This is especially true for Germany in its first seasons. There are huge bonuses for league results and many teams starting with relatively low amounts of money in the bank. Which results in many teams going into the red three or four months in and only recovering right at the end.

But you wouldn't know that from how the world reacts. You still can use your transfer/wage budgets as you like, nobody raises a fuzz if you are momentarily 8 digits in the red and everything goes on as usual.

I think the game would profit from a financial overhaul where liquidity matters. Going back to Germany for a minute, there is a pretty extensive process in the league for guaranteeing clubs can pay their obligations on time and can stay afloat during the season. I'd like to see some of these elements incorporated into the game

Going red should matter. If there is no money available, how are players and staff going paid? For smaller amounts or when future income is already guaranteed, the team should automatically take out loans (with the repayment rate ultimately being deducted from available budgets). If it gets too high or uncontrolled, there should be consequences.

1) Players losing morale or demanding to leave as they are not paid or not in full. If it continues some potentially even quitting and leaving on a free. The board or league should demand the manager to reduce the wage bill or to generate some transfer revenue, otherwise there'd be consequences (loss of trust/job, transfer ban or loss of points).

2) Transfers. The board should keep finances in mind when signing off on transfers to make sure liquidity is guaranteed or that the transfer is valuable enough for small loans. This would also significantly improve the value of installments or loan-buy agreements to make the closer to their real-life usage. It would also help combat the ridiculous amount the budgets can swell up to when playing mostly to develop players. This and the morale modifiers also should give us some steals from teams that are not in order or make players more demanding of cash up front if they expect your team to lack longterm funding.

3) More interactions. More reasons to cut players or bully them into reducing wages (without new signing or agent fees that would otherwise negate the effect almost entirely). Emergency team meetings. The board may decide to raise ticket prizes (resulting in upset fans and potentially less visitors) or take up controversial sponsors (same deal) which can lead to some meaningful press conferences with actual consequences.

4) The inverse Recruitment Meeting. The board and manager discuss goals on how much money needs to be freed up or generated. They identify players not pulling their weight or being potential money makers. Early on the manager is rather free to do as he likes and has enormous pull to keep players or try wage reduction schemes first. He just has a financial target list (e.g. "make 15m€ in transfer surplus and reduce wages by 4m€/year") to meet and suggestions on how to make it. During the last transfer week however the board gets more involved and may offer players around or accept offers if no progress is being made.

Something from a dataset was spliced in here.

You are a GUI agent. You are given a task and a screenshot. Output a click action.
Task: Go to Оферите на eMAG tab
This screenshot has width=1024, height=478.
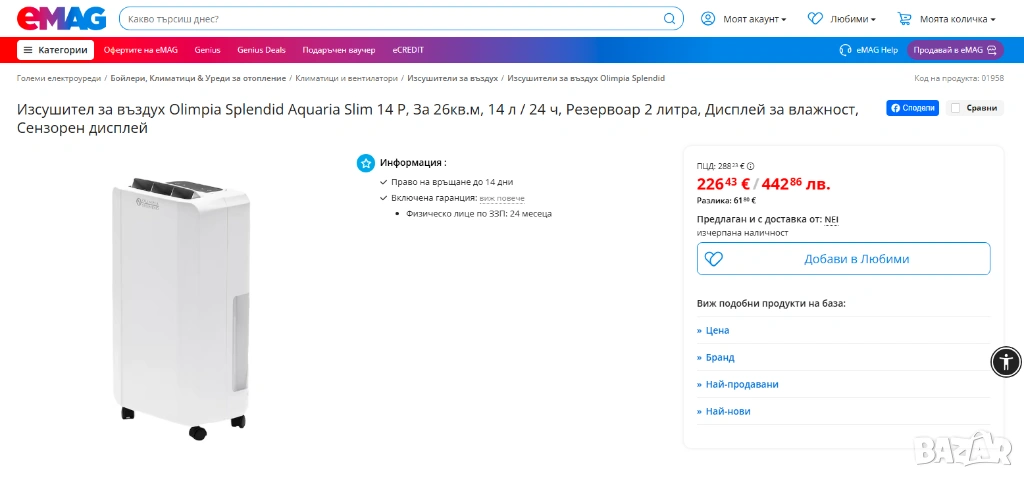(x=141, y=50)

5) Especially for lower league teams: Special friendlies becoming available. Say what you want about Bayern Munich in real life but whenever a team is facing severe troubles, they come over for a free friendly to generate money.

6) In leagues that have it, licensing. Most of it happens board-side so no player intervention needed. But there should be basic plans and results the player has to abide by. The aforementioned target lists. Point reductions or in extreme cases even loss of starting place in your league if you fail hard.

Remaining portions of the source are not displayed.